We've had automated theorem proving since the 60s. What we need is automated theorem discovery. Erdős discovered these theorems even if he wasn't really able to prove them. Euler and Gauss discovered a ton of stuff they couldn't prove. It is weird that nobody considers this to be intelligence. Instead intelligence is a little game AI plays with Lean.
AI researchers keep trying to reduce intelligence into something tiny and approachable, like automated theorem proving. It's easy: you write the theorem you want proven and hope you get a proof. It works or it doesn't. Nice and benchmarkable.
Automated axiom creation seems a lot harder. How is an LLM supposed to know that "between any two points there is a line" formalizes an important property of physical space? Or how to suggest an alternative to Turing machines / lambda calculus that expresses the same underlying idea?
> We've had automated theorem proving since the 60s.
By that logic, we've had LLMs since the 60s!
> What we need is automated theorem discovery.
I don't see any reason you couldn't train a model to do this. You'd have to focus it on generating follow-up questions to ask after reading a corpus of literature, playing around with some toy examples in Python and making a conjecture out of it. This seems much easier than training it to actually complete an entire proof.
> Erdős discovered these theorems even if he wasn't really able to prove them. Euler and Gauss discovered a ton of stuff they couldn't prove. It is weird that nobody considers this to be intelligence.
Who says they don't? I wouldn't be surprised if HarmonicMath, DeepMind, etc have also thought about this kind of thing.
> Automated axiom creation seems a lot harder. How is an LLM supposed to know that "between any two points there is a line" formalizes an important property of physical space?
That's a good question! It would be interesting to see if this is an emergent property of multimodal LLMs trained specifically on this kind of thing. You would need mathematical reasoning, visual information and language encoded into some shared embedding space where similar things are mapped right next to each other geometrically.

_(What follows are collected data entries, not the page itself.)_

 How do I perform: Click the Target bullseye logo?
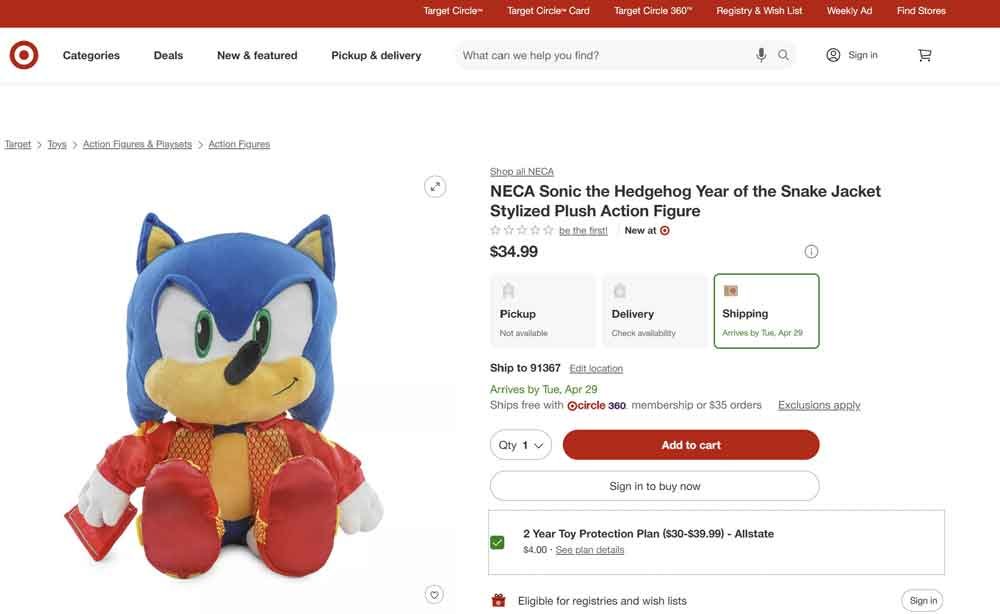point(22,53)
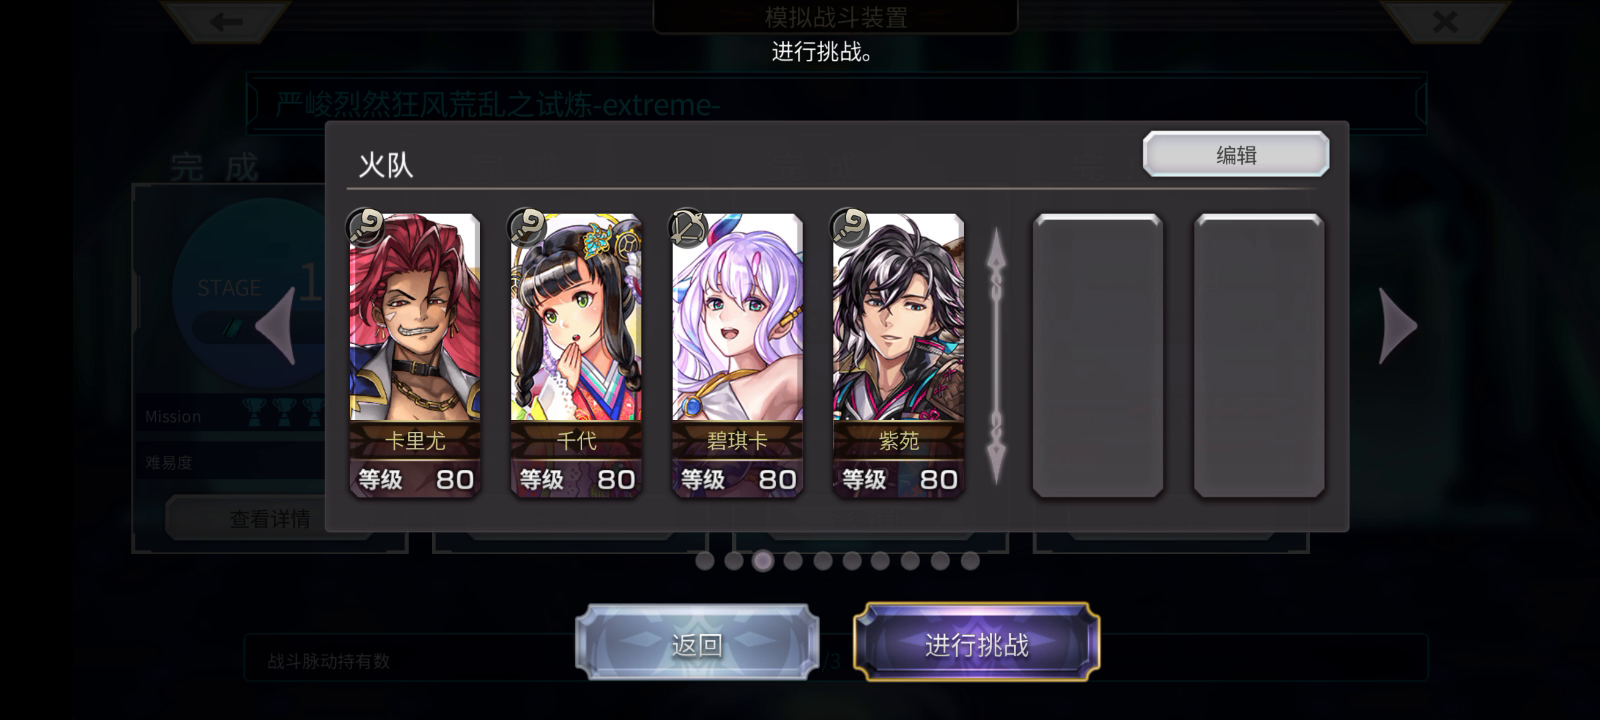Screen dimensions: 1600x720
Task: Select the highlighted third team page dot
Action: coord(763,561)
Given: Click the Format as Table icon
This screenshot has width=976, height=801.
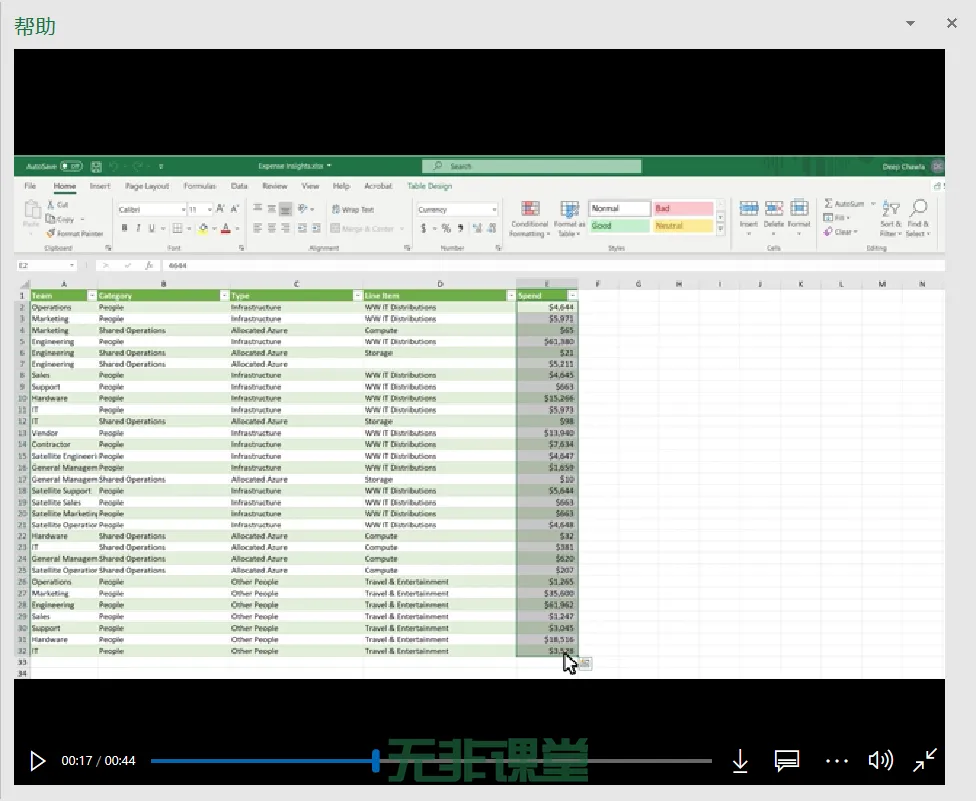Looking at the screenshot, I should (x=569, y=210).
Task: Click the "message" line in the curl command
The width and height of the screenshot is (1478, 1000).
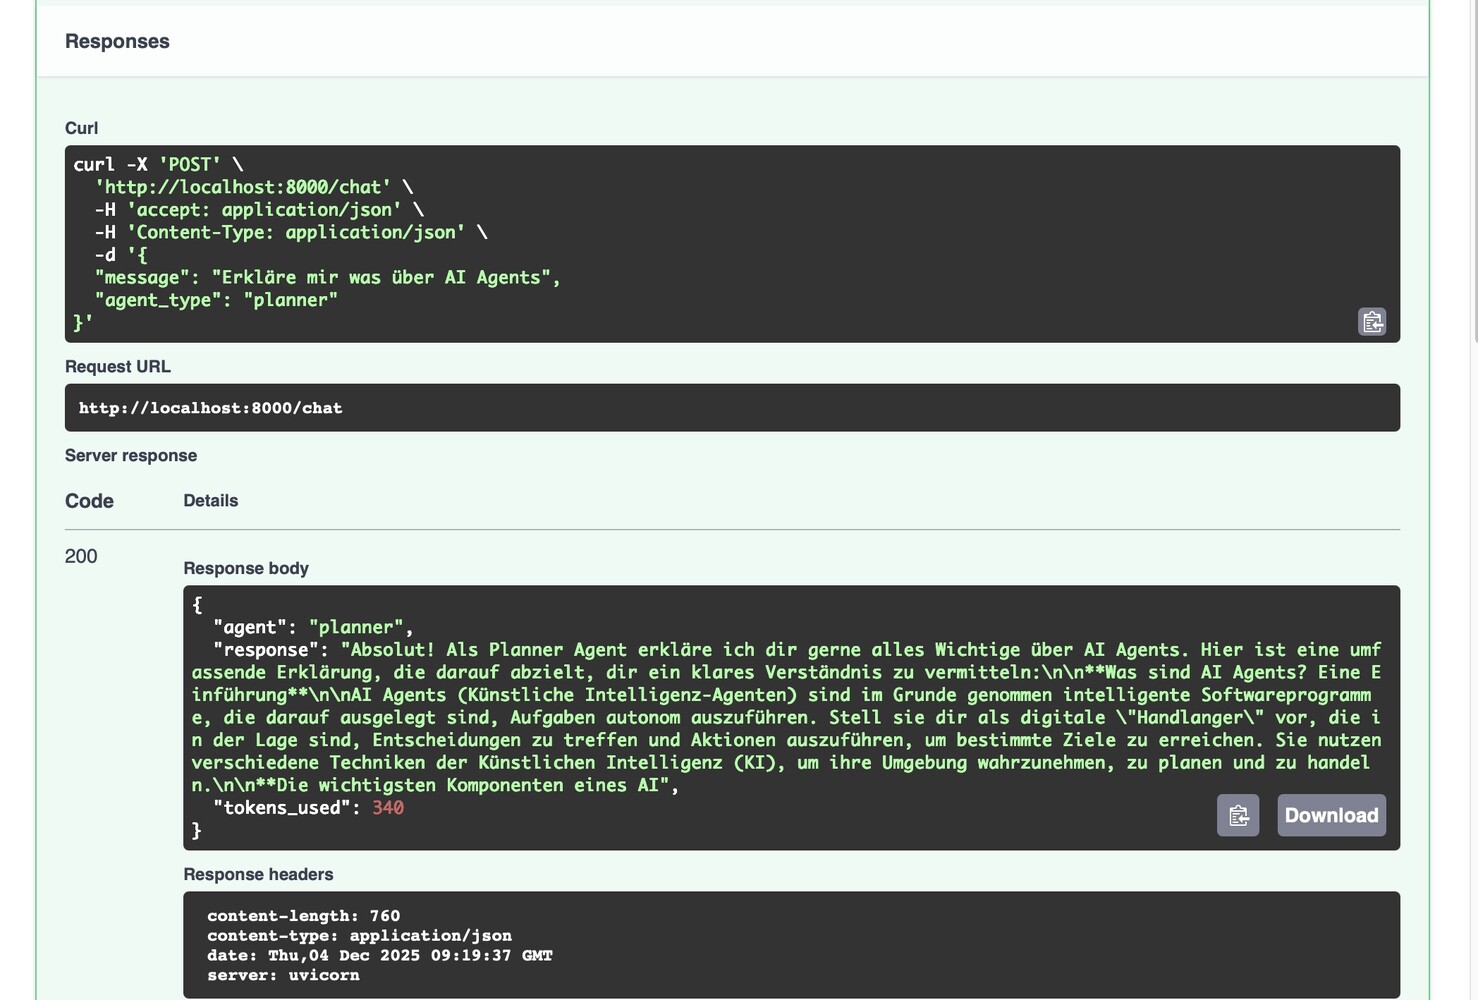Action: click(327, 277)
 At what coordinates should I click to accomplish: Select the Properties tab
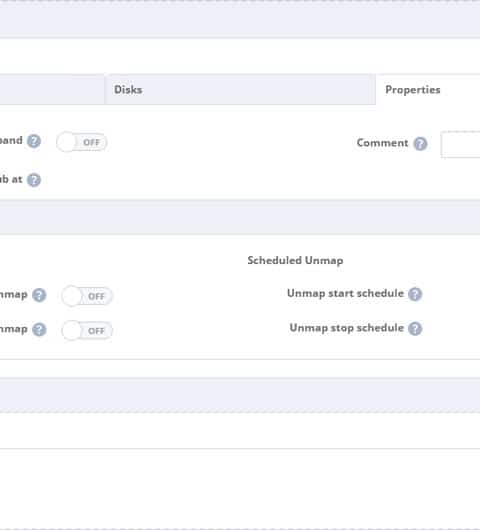click(x=428, y=90)
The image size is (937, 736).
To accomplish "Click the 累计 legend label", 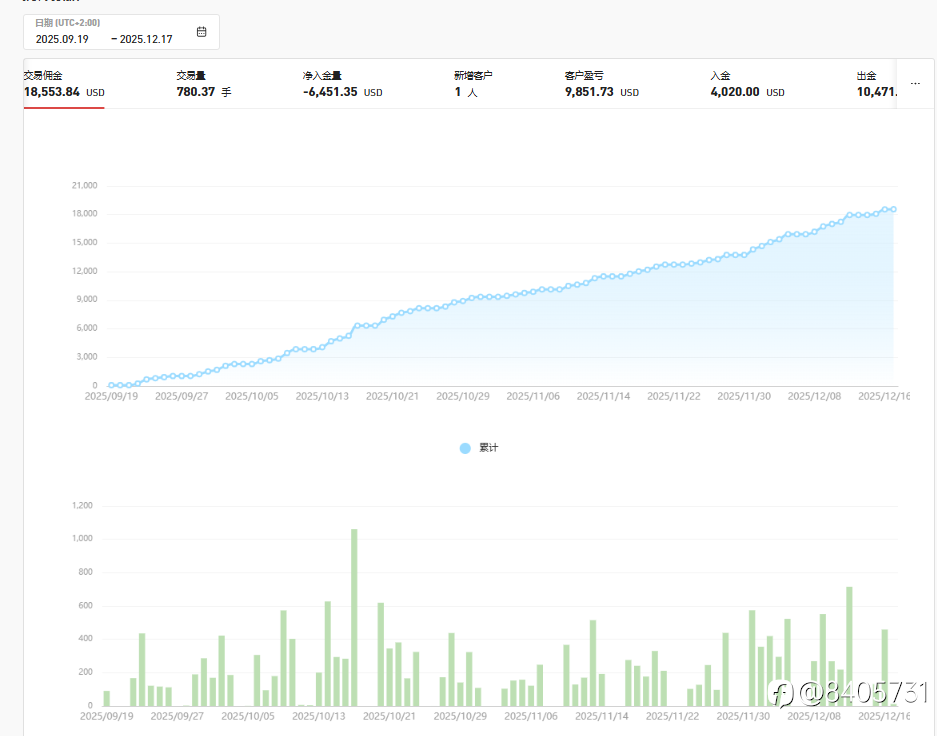I will tap(488, 448).
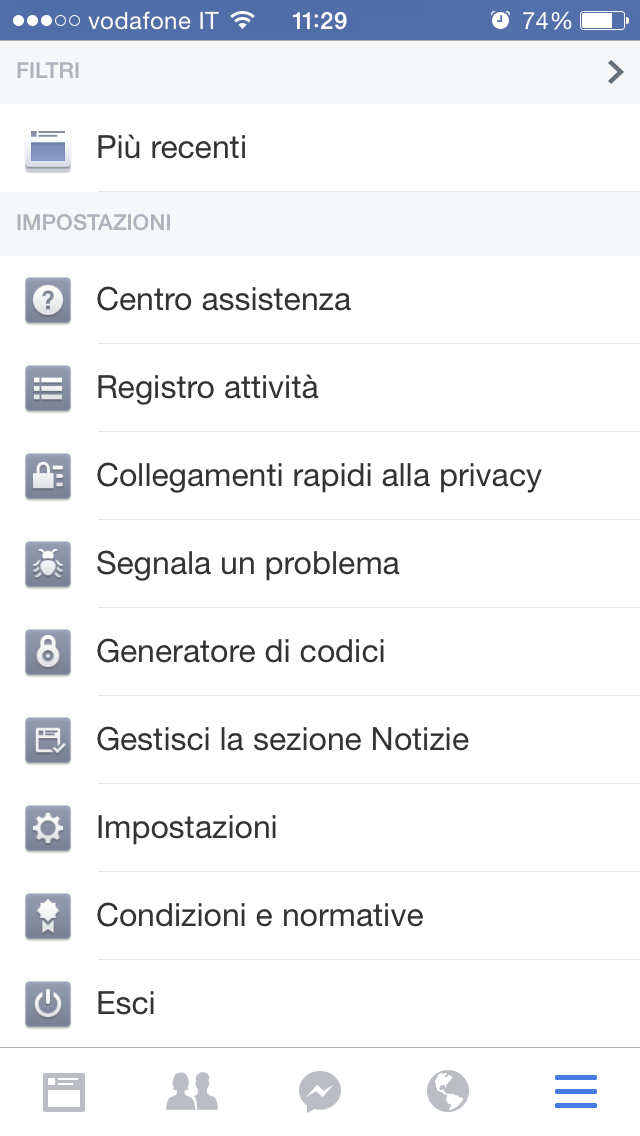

This is me being snarky and ignorant, but if it solved one problem and it is automated what’s stopping it from solving all the others? That’s what’s ultimately being sold by the tweet right.
Ultimately the main thing that will stop it from solving literally "all the others" are things like the impossibility of solving the halting problem, considerations like P ≠ NP, etc. But as we have just seen, despite these impossibility theorems, AI systems are still able to make substantive progress on solving important open real-world problems.
>This is me being snarky and ignorant, but if it solved one problem and it is automated what’s stopping it from solving all the others?
Yeah that's the crux of the matter. How do AI did it? Using already existing math. If we need new math to prove Collatz, Goldbach or Riemman, LLMs are simply SOL. That's what's missing and hype boys always avoid to mention.
This is response from mathematician:
"This is quite something, congratulations to Boris and Aristotle!
On one hand, as the nice sketch provided below by tsaf confirms, the final proof is quite simple and elementary - indeed, if one was given this problem in a maths competition (so therefore expected a short simple solution existed) I'd guess that something like the below would be produced. On the other hand, if something like this worked, then surely the combined talents of Burr, Erdős, Graham, and Li would have spotted it.
Normally, this would make me suspicious of this short proof, in that there is overlooked subtlety. But (a) I can't see any and (b) the proof has been formalised in Lean, so clearly it just works!
Perhaps this shows what the real issue in the [BEGL96] conjecture is - namely the removal of 1 and the addition of the necessary gcd condition. (And perhaps at least some subset of the authors were aware of this argument for the easier version allowing 1, but this was overlooked later by Erdős in [Er97] and [Er97e], although if they were aware then one would hope they'd have included this in the paper as a remark.)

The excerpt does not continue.